Opponents of indoor tanning at the hearing referenced a report issued in 2009 by the International Agency for Research on Cancer. While the report’s conclusion suggests a correlation between indoor tanning and the incidence of melanoma, ITA officials and a number of experts cast significant doubt on the findings.
“The FDA’s own summary of the report found concerns with the methodology and how reliable the findings might be,” explained ITA executive director John Overstreet. “The report is a compilation of several studies that are many years old, includes no new information, and has been labeled in the international community as a political document, not a scientific one. Even the authors of the study, themselves, acknowledged that they need further study to come to more definitive conclusions.”

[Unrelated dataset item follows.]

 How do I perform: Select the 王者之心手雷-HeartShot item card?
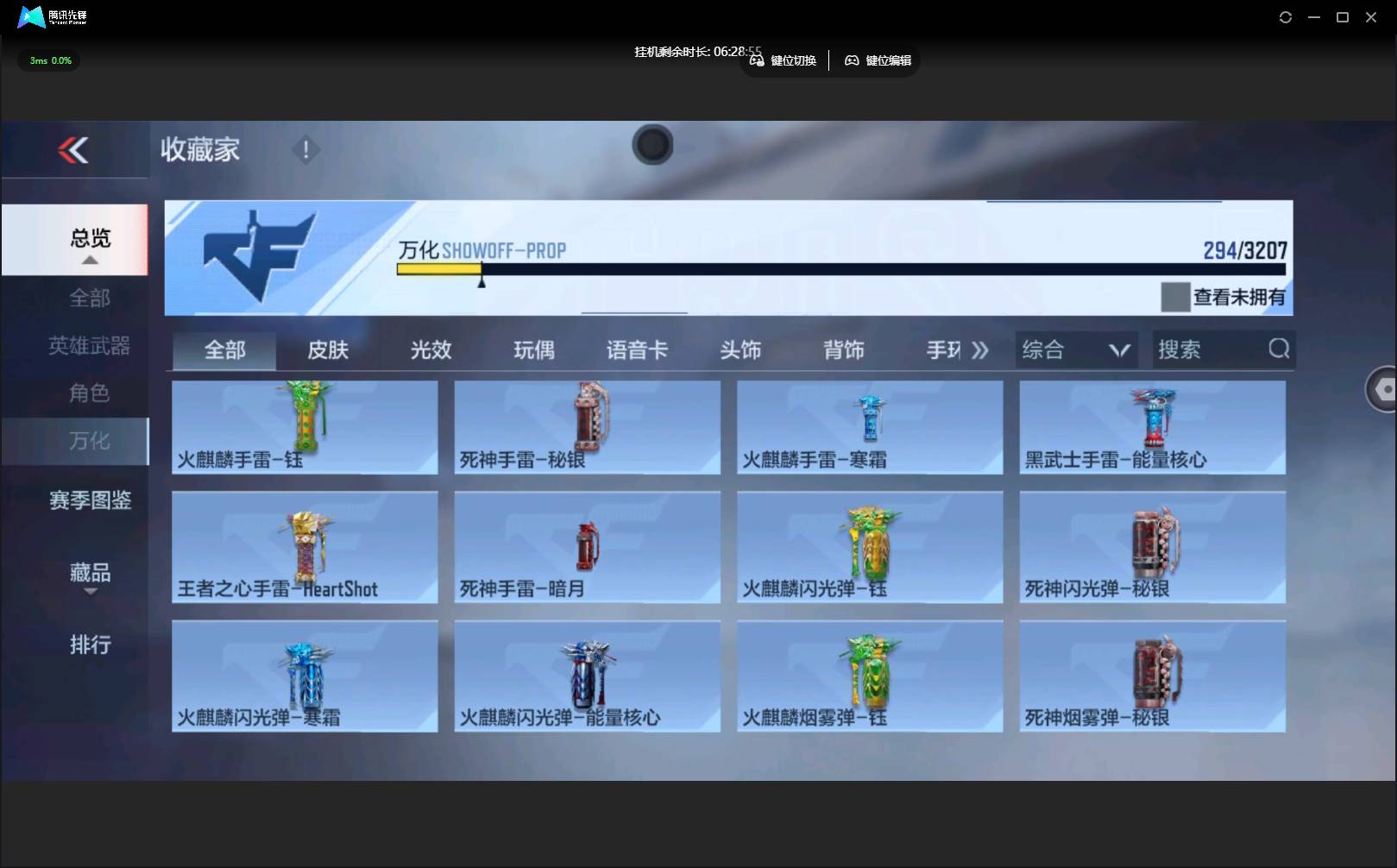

“The body of science on this issue has not changed in the past several years,” Humiston added. “We are confident that the FDA will recognize this. It is important to remember that this advisory panel’s actions are only recommendations and it is our sincere hope that the FDA will fully explore this issue and base any decision on sound science and fact. Based on what we know today, we believe there is simply not enough information or body of science to warrant significant changes in regulatory policy.”